Neurosis Times of Grace
Dans l’expression de certains artistes, l’art peut prendre la forme d’une recherche, et une œuvre, sa démarche, ne pas se limiter à une seule pièce distincte. Pour les plus doués d’entre eux, cette quête peut aboutir le temps d’une œuvre unique, où l’effet d’expérience combiné à un état de grâce les mène à leur magnum opus. Cette inspiration éphémère mais si précieuse, Neurosis la trouve enfin sur Times of Grace.

En écoutant ce disque, on comprend à quel point Through Silver in Blood était une ouverture, une transition entre la brutalité d’un Enemy of the Sun et la finesse de cet essai. L’odeur de soufre des précédents albums s’est évaporée, laissant place à une douleur et une rage beaucoup plus abstraite. Avec une maturité indéniable, les compositions deviennent plus cohérentes en évitant toute longueur, aussi infime soit-elle. Les ambiances, d’un réalisme à couper le souffle, sont désormais au centre de la musicalité du groupe, tant elles sont portées par le choix d’une esthétique sonore presque cinématographique, visant la perfection. A ce titre, Times of Grace marque le début de la collaboration fructueuse entre Neurosis et Steve Albini (Nirvana, Pixies, Mogwai…), seul producteur selon le groupe à pouvoir capter son essence. Sa présence à la production se traduit par un son naturel (on a l’impression que Jason Roeder joue dans la même pièce que nous), soigné, riche et équilibré. Les guitares sont d’une telle ampleur qu’elles en deviennent étouffantes, rendant totalement justice aux déchainements électriques assourdissants dressés par les Californiens. Le travail effectué par Steve Albini fait encore à ce jour figure de référence pour tous les artistes de la scène post-metal.

Au sein d’une dualité constante entre puissance et accalmie, la profusion de détails fait de ce disque le plus luxuriant de Neurosis. Les claviers multiplient les nappes angoissantes planant au-dessus des passages les plus saturés, et enrichissent les moments d’apaisement avec nombre de sonorités tantôt inquiétantes, tantôt cabalistiques, mais toujours prenantes. Dave Edwarson se trouve considérablement mis en retrait, au niveau du chant comme de la basse, cette dernière se détachant bien plus rarement qu’auparavant, sauf étonnamment lors des instants plus posés (l’entame du titre éponyme). Si ces éléments témoignent d’un groupe bien plus tempéré, perceptible dès la courte introduction mystique « Suspended in Light », Neurosis n’est reste pas moins cette entité terrifiante capable d’ouvrir le sol lors d’un changement d’humeur. Tel le dantesque « The Doorway », si intense avec ses riffs implacables et suffocants, brisant psychologiquement l’auditeur, fragile et impuissant face à une telle montagne de noirceur ne laissant aucun répit.

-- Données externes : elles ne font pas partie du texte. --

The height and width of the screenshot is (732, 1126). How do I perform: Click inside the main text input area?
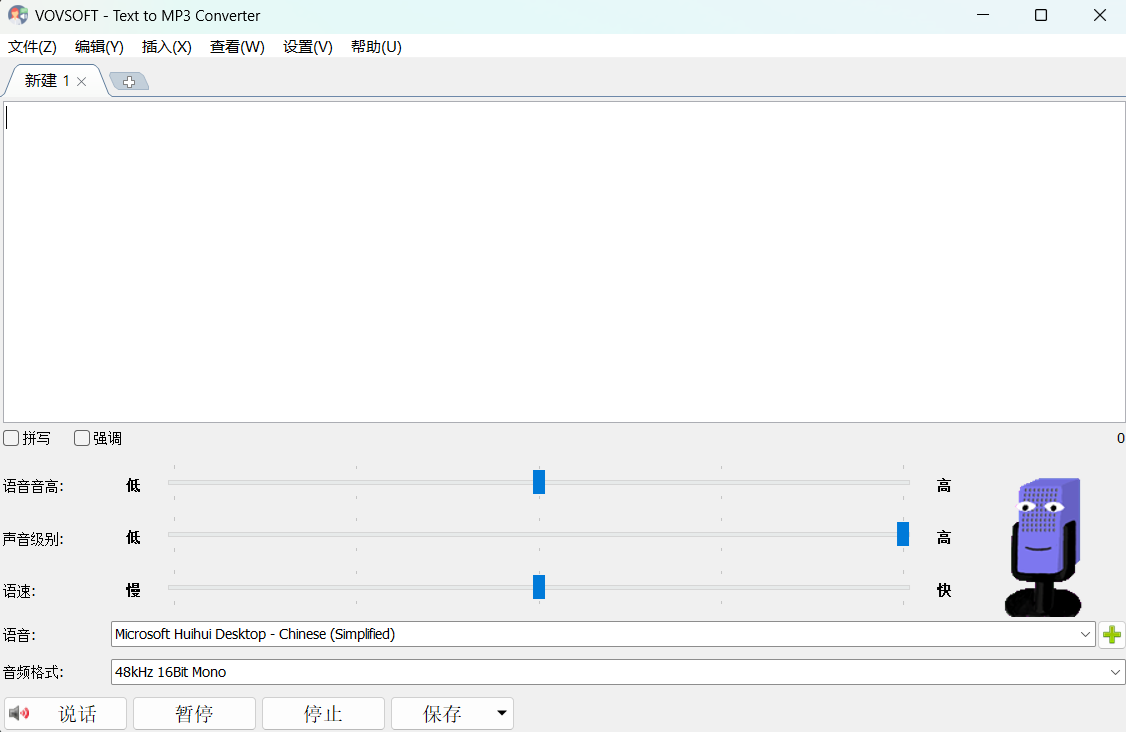[563, 260]
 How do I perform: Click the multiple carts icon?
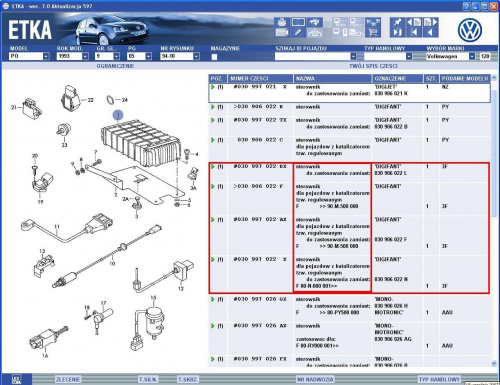click(x=373, y=22)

D’une force d’évocation illimitée, Times of Grace recèle une musique si profonde, tant porteuse de chaque tourments que l’on peut connaitre dans une vie, qu’elle nous plonge violemment à l’intérieur de nous-mêmes. Là où aucun secours n’est possible ne demeurent que la solitude et les épreuves qu’elle impose. Les hurlements déchirants des vocalistes Scott Kelly et Steve Von Till nous le rappellent comme s’il s’agissait de la seule issue, semblant être dévorés de l’intérieur par les flammes du très bel artwork du disque. Le pesant « The Last You’ll Know », orné de cornemuses funestes, s’apparente à la traversée d’un deuil pour nous tout au long de ses neufs minutes impénétrables. « End of Harvest » nous maintient dans le doute, nous bouscule en alternant parties sévères et douces. Le titre éponyme, avec ses riffs apocalyptiques et ses chœurs mortifères distants, nous annonce la fin de tout espoir lors d’un monstrueux final austère, intraitable. Neurosis alterne avec une justesse fascinante ces morceaux oppressants et sa volonté d’emmener sa musique plus loin dans les atmosphères, domaine où il s’impose comme un maitre.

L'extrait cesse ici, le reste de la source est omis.